Each entry below needs to be transcribed verbatim; the images should not appear.

**********

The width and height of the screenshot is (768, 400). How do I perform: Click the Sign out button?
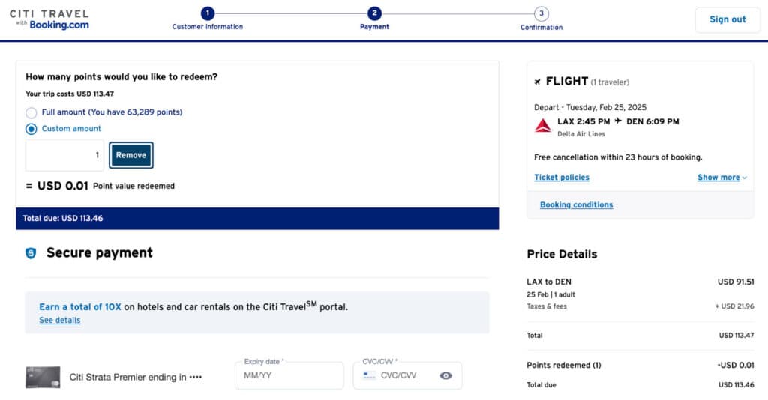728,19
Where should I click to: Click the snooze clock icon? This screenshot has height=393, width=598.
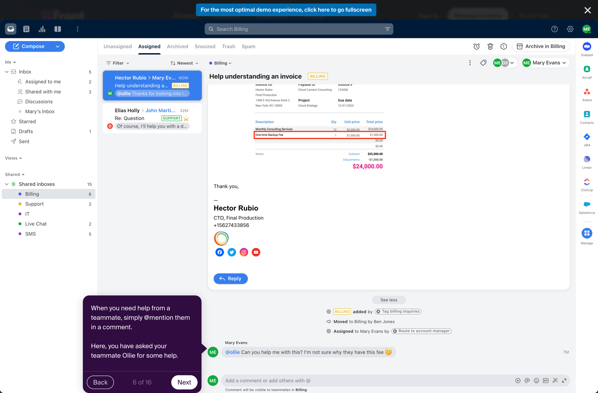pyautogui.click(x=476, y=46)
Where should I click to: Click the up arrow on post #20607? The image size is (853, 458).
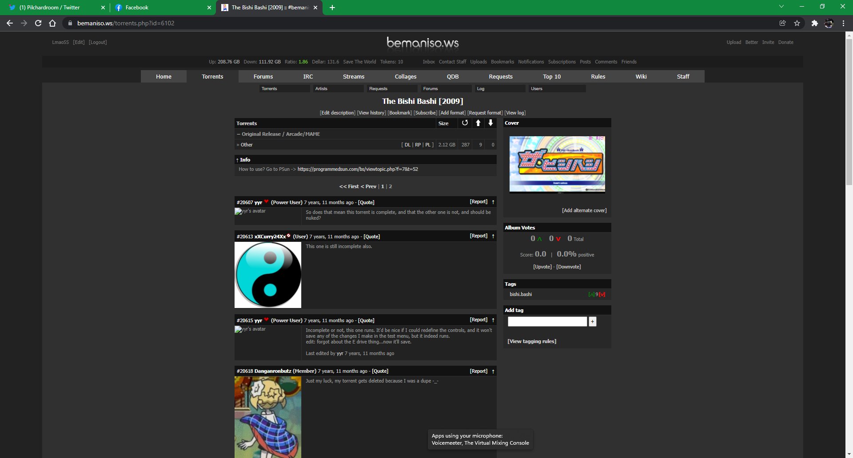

**********

Solved exercise >>
The width and height of the screenshot is (768, 400). How do I perform: Click the Sign out button?
728,19
Where should I click to: Click the snooze clock icon? This screenshot has height=393, width=598.
pyautogui.click(x=476, y=46)
Where should I click to: Click the up arrow on post #20607? The image size is (853, 458).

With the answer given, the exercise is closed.